The kinetic impact of intestinal glucuronidation metabolism on oral bioavailability (F) was assessed using reported human data of raloxifene, of which oral bioavailability was only 2%. Kinetic analysis showed that presystemic intestinal availability (Fpg) was 5.4%, whereas fraction absorbed (Ff) and hepatic availability (Fh) were 63% and 59.3%, respectively. Thus, Fpg was the lowest among factors, which affect oral bioavailability. In addition, Fpg was much lower than Fh, suggesting that intestinal glucuronidation metabolism has a greater impact on oral bioavailability than hepatic glucuronidation metabolism. It has been reported that UDP-glucuronosyltransferase (UGT) 1A1, UGT1A8, UGT1A9, and UGT1A10 are enzymes for raloxifene glucuronidation, and UGT1A8 and UGT1A10 are absent in the human liver, whereas UGT1A1, UGT1A8, UGT1A9, and UGT1A10 are present in the human intestine. Therefore, it is also suggested that intestinal glucuronidation catalyzed by UGTs, particularly UGT1A8 and UGT1A10, may play important roles in the first-pass metabolism, causing low oral bioavailability.

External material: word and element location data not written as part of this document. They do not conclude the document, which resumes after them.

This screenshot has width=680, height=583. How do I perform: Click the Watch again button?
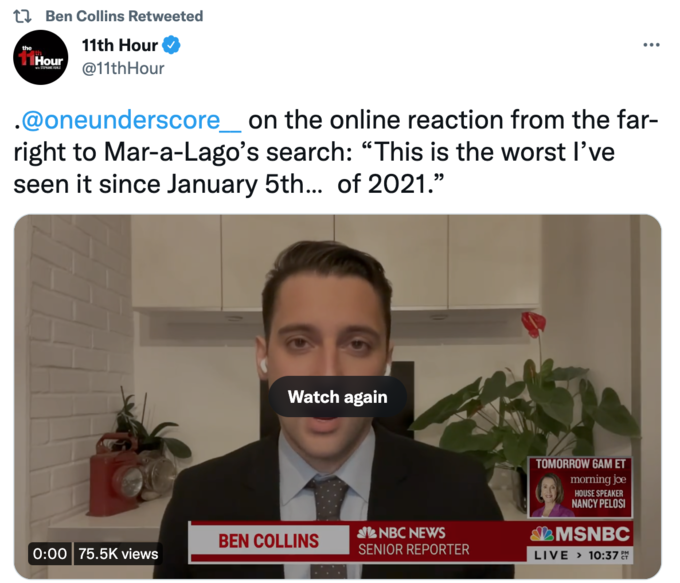[337, 397]
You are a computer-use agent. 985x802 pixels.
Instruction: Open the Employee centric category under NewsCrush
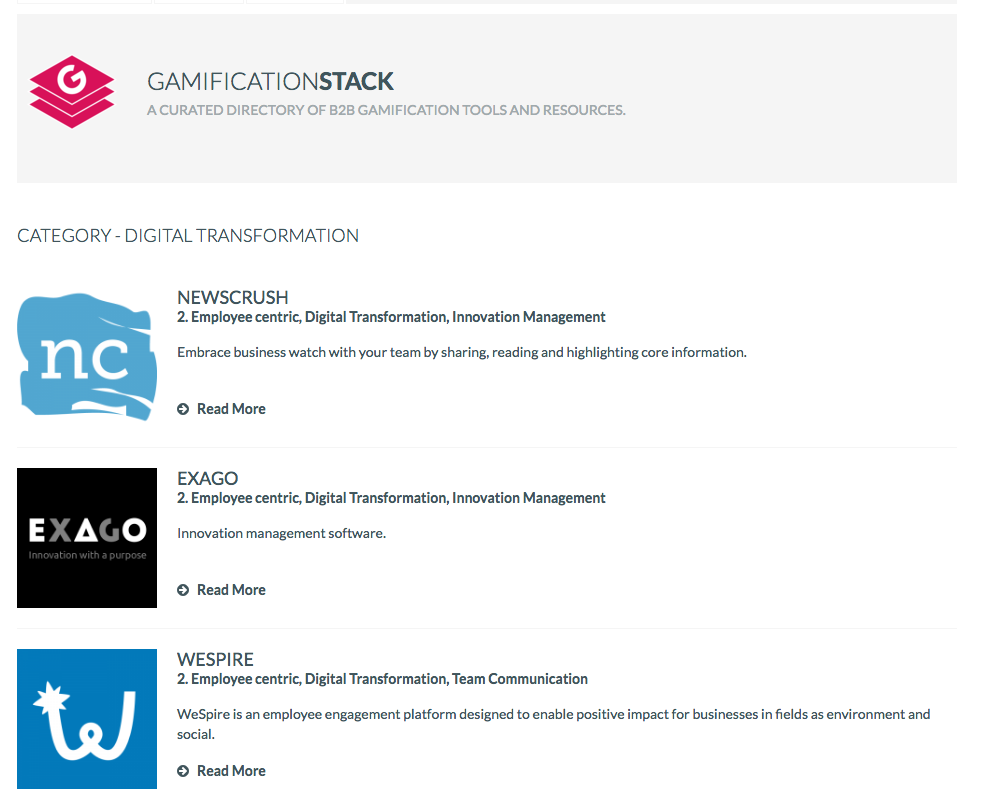tap(236, 316)
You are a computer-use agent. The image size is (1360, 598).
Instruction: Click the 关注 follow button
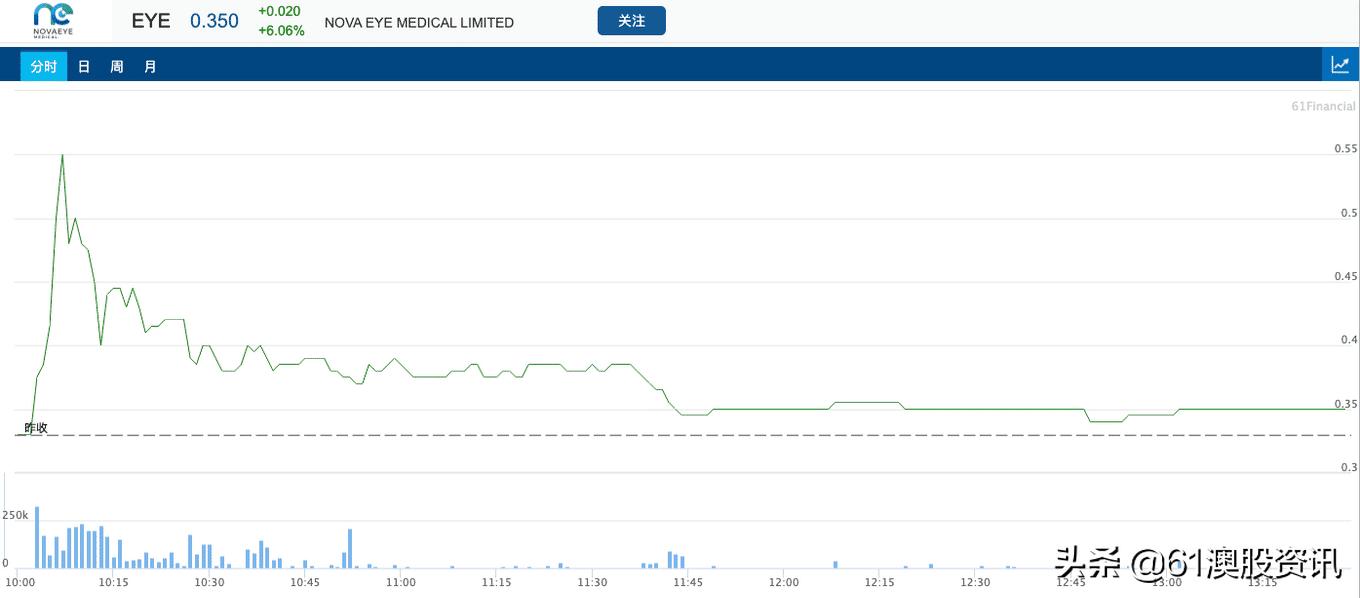pyautogui.click(x=631, y=21)
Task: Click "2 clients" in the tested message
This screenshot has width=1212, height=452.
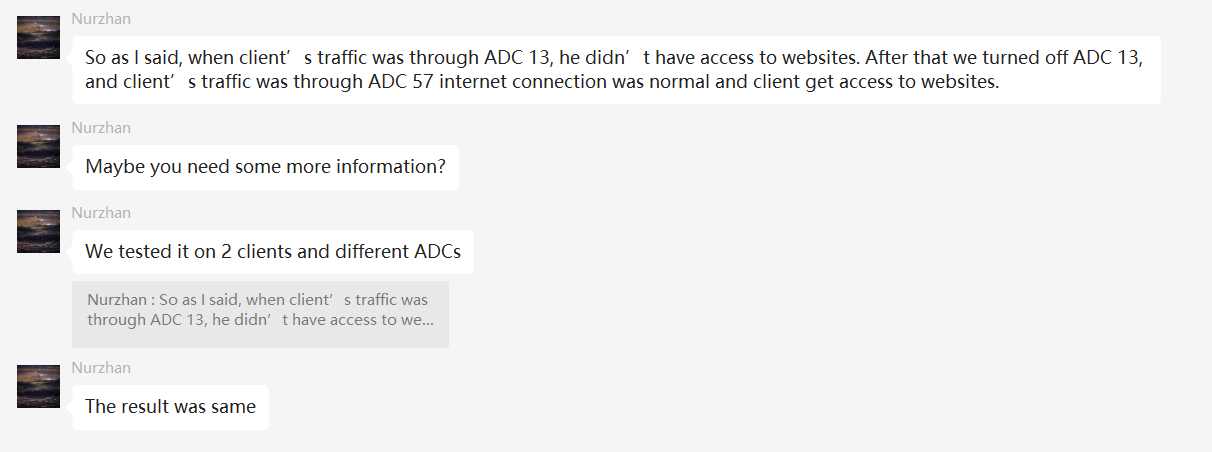Action: 256,252
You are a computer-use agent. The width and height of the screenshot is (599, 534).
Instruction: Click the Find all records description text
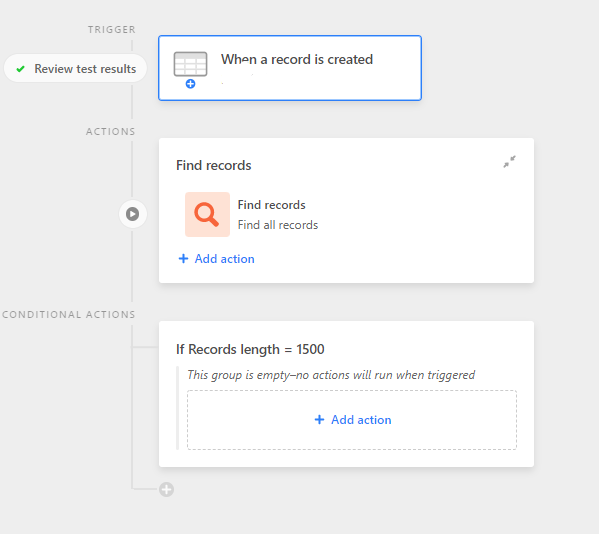pos(278,225)
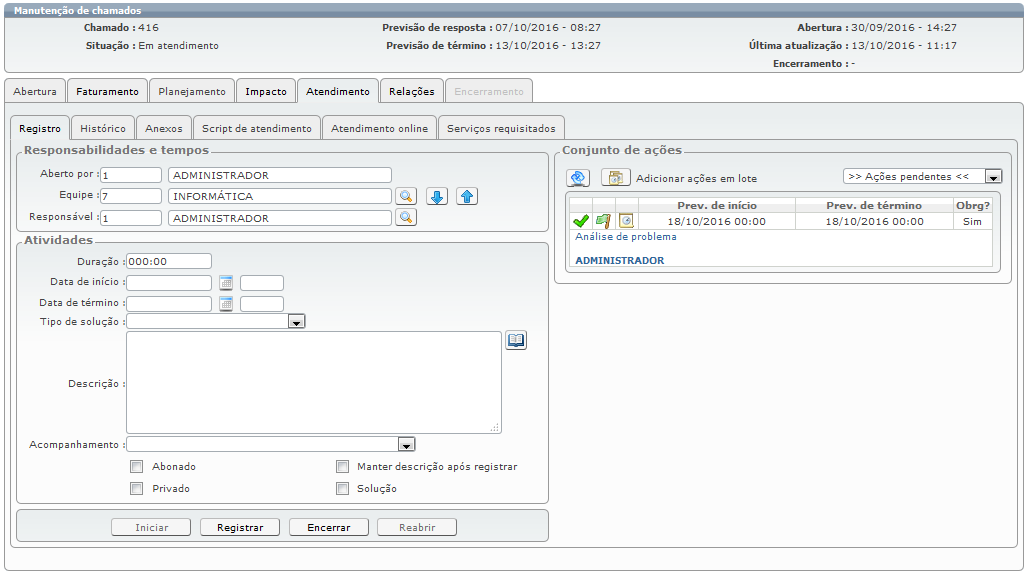1027x575 pixels.
Task: Click into the Descrição text area
Action: point(313,382)
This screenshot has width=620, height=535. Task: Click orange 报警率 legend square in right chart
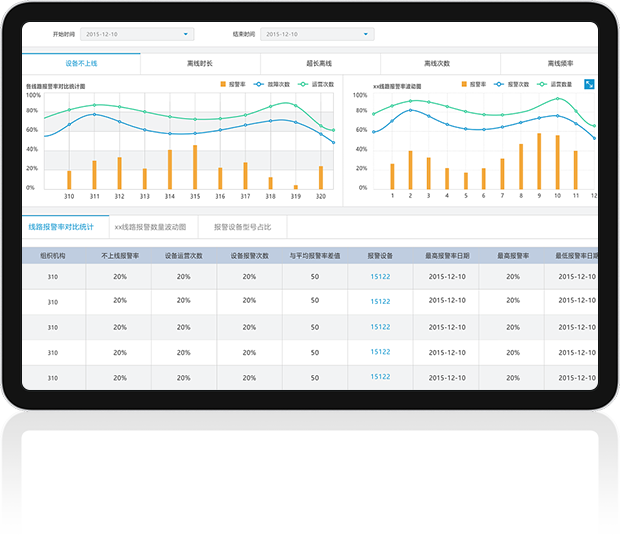click(464, 85)
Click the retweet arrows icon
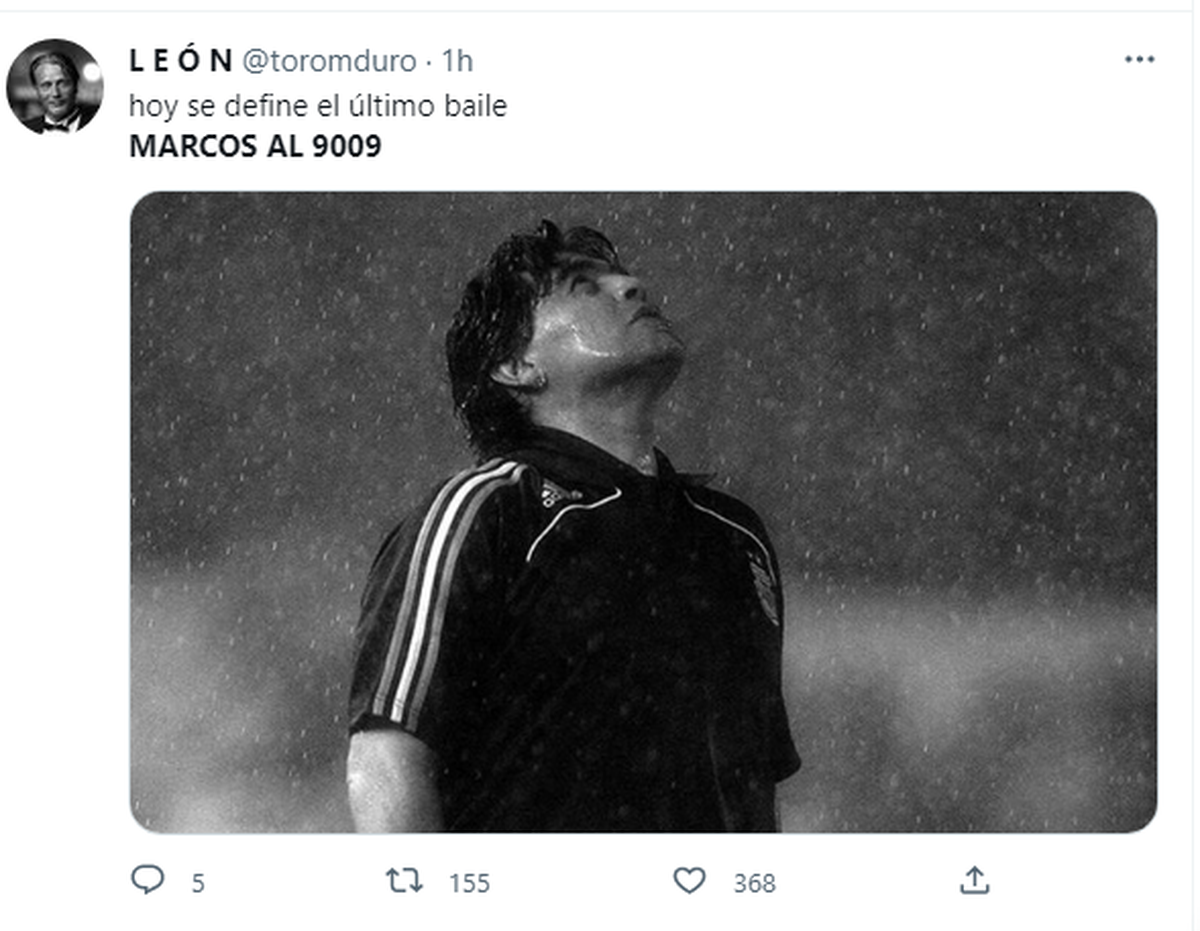Screen dimensions: 1200x931 (404, 881)
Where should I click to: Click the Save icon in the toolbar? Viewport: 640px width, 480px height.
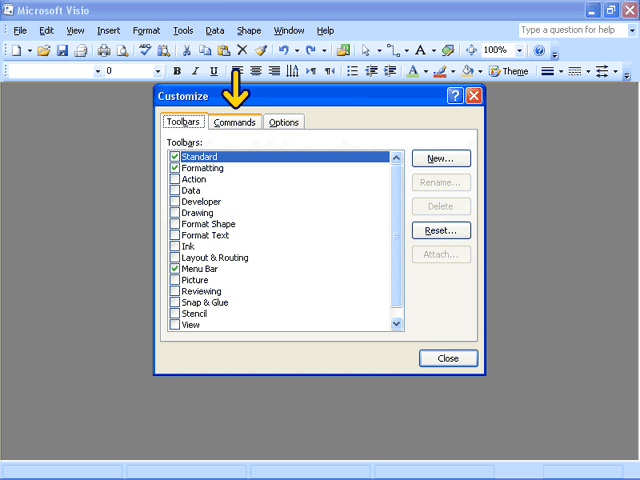pyautogui.click(x=62, y=50)
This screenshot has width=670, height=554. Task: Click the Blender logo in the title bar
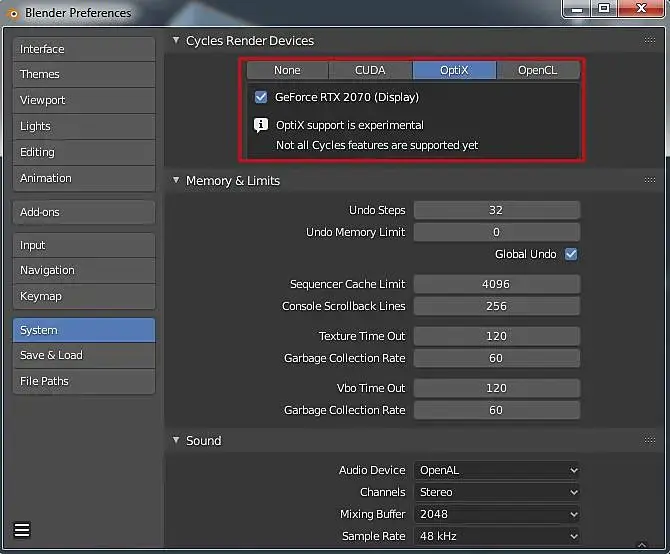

利用已报道的雷洛昔芬人体数据评估肠道葡萄糖醛酸化代谢对口服生物利用度(F)的动力学影响,雷洛昔芬的口服生物利用度仅为2%。动力学分析表明,肠前体药物的可利用性(Fpg)为5.4%,而吸收分数(Ff)和肝脏可利用性(Fh)分别为63%和59.3%。因此,Fpg是影响口服生物利用度的各因素中最低的。此外,Fpg远低于Fh,这表明肠道葡萄糖醛酸化代谢对口服生物利用度的影响大于肝脏葡萄糖醛酸化代谢。据报道,UDP-葡萄糖醛酸基转移酶(UGT)1A1、UGT1A8、UGT1A9和UGT1A10是雷洛昔芬葡萄糖醛酸化的酶,UGT1A8和UGT1A10在人肝脏中不存在,而UGT1A1、UGT1A8、UGT1A9和UGT1A10在人肠道中存在。因此,也有人提出,由UGTs催化的肠道葡萄糖醛酸化,尤其是UGT1A8和UGT1A10,可能在首过代谢中起重要作用,导致口服生物利用度较低。